■ YOUR OBJECTIVE
Rewrite the data from the line containing "Collapse the 文章中心 sidebar section" through the line containing "pos(773,39)", substituting "account picture" for "profile avatar" and changing nothing else.

■ RECORDS FOR THE EXERCISE
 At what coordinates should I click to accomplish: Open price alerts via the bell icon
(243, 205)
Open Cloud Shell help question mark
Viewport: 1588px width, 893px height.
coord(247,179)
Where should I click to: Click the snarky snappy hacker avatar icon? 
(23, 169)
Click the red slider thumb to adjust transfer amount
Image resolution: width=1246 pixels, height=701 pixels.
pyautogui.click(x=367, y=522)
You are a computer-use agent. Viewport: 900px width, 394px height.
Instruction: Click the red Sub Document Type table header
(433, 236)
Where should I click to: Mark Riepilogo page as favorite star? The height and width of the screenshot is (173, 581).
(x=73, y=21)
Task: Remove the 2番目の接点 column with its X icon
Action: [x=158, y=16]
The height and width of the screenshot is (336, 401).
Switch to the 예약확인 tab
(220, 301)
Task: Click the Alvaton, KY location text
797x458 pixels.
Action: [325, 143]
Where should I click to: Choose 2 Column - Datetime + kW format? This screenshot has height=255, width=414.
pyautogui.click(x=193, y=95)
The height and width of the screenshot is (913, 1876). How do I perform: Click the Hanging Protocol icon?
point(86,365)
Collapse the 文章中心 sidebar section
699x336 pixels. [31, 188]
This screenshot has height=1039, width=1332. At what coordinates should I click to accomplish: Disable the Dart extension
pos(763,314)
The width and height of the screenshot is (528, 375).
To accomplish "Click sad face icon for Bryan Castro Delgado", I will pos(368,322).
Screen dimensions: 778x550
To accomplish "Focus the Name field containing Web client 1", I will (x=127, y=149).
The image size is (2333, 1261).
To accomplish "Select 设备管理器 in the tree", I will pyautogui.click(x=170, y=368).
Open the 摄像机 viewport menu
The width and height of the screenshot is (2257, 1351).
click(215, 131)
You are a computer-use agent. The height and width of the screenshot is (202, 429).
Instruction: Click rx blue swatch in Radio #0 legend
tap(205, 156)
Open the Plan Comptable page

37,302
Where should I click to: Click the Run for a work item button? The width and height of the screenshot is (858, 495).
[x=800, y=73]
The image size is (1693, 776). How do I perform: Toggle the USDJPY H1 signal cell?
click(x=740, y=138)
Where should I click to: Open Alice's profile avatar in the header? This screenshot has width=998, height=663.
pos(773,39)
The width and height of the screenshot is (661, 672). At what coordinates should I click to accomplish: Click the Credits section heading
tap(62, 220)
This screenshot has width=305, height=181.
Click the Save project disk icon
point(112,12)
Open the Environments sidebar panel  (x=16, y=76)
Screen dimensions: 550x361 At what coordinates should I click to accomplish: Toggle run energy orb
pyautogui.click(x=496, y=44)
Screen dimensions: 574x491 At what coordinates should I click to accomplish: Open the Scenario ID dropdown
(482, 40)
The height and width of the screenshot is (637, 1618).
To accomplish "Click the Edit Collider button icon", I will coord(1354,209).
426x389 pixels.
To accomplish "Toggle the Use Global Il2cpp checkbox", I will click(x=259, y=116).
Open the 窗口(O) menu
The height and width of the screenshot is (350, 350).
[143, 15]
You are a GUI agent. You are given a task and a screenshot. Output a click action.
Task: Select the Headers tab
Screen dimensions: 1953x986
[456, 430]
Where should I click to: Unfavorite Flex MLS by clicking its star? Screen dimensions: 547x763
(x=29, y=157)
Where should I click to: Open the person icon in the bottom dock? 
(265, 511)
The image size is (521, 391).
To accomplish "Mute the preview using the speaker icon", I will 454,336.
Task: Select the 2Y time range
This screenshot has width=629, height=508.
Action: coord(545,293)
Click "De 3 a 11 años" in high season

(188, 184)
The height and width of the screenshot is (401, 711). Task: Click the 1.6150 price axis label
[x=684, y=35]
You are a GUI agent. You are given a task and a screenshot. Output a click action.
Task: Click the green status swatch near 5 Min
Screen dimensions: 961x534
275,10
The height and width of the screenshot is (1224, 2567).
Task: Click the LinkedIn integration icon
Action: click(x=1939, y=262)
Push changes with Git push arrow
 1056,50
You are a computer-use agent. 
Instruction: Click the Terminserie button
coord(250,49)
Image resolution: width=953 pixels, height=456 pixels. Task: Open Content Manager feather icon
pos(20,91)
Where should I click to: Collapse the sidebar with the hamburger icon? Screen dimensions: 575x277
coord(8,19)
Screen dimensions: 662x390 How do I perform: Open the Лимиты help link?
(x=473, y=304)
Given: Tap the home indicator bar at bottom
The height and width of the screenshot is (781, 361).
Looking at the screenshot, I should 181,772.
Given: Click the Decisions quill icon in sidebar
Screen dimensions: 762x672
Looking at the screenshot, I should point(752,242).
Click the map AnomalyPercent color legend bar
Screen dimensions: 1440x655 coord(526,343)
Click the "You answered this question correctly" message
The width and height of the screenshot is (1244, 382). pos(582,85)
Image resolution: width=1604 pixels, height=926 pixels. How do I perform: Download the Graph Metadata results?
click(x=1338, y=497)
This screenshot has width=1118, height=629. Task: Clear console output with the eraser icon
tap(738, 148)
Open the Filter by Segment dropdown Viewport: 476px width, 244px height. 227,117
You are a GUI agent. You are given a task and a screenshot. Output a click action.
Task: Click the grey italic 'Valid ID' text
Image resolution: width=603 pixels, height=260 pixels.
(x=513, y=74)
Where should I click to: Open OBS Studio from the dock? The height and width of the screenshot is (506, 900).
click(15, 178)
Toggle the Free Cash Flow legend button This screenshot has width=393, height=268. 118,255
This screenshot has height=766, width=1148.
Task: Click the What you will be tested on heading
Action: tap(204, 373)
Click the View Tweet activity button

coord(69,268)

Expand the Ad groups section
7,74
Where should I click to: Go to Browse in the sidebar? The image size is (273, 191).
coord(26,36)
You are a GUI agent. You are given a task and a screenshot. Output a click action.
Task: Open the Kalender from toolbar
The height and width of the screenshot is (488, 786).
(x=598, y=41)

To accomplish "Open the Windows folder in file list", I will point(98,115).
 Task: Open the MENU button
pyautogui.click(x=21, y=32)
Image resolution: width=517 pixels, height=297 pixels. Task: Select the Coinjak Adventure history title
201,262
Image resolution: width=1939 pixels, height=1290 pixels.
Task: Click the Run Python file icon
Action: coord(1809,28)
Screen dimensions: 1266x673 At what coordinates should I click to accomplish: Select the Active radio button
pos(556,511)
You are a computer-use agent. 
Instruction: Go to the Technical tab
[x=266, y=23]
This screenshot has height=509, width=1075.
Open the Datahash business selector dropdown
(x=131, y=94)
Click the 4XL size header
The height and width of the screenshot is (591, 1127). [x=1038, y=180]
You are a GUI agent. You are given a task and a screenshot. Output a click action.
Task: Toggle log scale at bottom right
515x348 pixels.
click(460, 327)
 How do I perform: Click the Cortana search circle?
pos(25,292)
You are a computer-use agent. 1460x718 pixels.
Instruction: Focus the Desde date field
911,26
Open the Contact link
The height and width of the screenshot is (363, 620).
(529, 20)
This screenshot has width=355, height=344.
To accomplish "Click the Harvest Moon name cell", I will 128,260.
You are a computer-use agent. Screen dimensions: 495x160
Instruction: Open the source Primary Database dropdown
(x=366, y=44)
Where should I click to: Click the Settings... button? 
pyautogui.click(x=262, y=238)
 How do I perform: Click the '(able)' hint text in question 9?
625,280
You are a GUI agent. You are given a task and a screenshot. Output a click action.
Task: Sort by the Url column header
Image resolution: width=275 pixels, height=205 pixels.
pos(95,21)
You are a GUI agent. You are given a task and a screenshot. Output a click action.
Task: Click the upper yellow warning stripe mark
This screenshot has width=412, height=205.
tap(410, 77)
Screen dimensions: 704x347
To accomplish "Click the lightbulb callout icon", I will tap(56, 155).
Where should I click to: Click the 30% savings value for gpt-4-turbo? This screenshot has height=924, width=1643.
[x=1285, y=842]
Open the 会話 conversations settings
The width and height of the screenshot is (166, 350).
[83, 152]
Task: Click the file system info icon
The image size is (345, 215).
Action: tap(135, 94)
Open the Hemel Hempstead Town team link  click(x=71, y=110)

■ THE COMPLETED TASK
Collapse the 文章中心 sidebar section
699x336 pixels. [31, 188]
This screenshot has height=1039, width=1332. At what coordinates should I click to accomplish: Disable the Dart extension
pos(763,314)
The width and height of the screenshot is (528, 375).
To accomplish "Click sad face icon for Bryan Castro Delgado", I will pos(368,322).
Screen dimensions: 778x550
To accomplish "Focus the Name field containing Web client 1", I will (x=127, y=149).
The image size is (2333, 1261).
To accomplish "Select 设备管理器 in the tree", I will pyautogui.click(x=170, y=368).
Open the 摄像机 viewport menu
The width and height of the screenshot is (2257, 1351).
click(215, 131)
You are a computer-use agent. The height and width of the screenshot is (202, 429).
Instruction: Click rx blue swatch in Radio #0 legend
tap(205, 156)
Open the Plan Comptable page

37,302
Where should I click to: Click the Run for a work item button? The width and height of the screenshot is (858, 495).
[x=800, y=73]
The image size is (1693, 776). How do I perform: Toggle the USDJPY H1 signal cell?
click(x=740, y=138)
Where should I click to: Open Alice's account picture in the header? This screenshot has width=998, height=663.
pos(773,39)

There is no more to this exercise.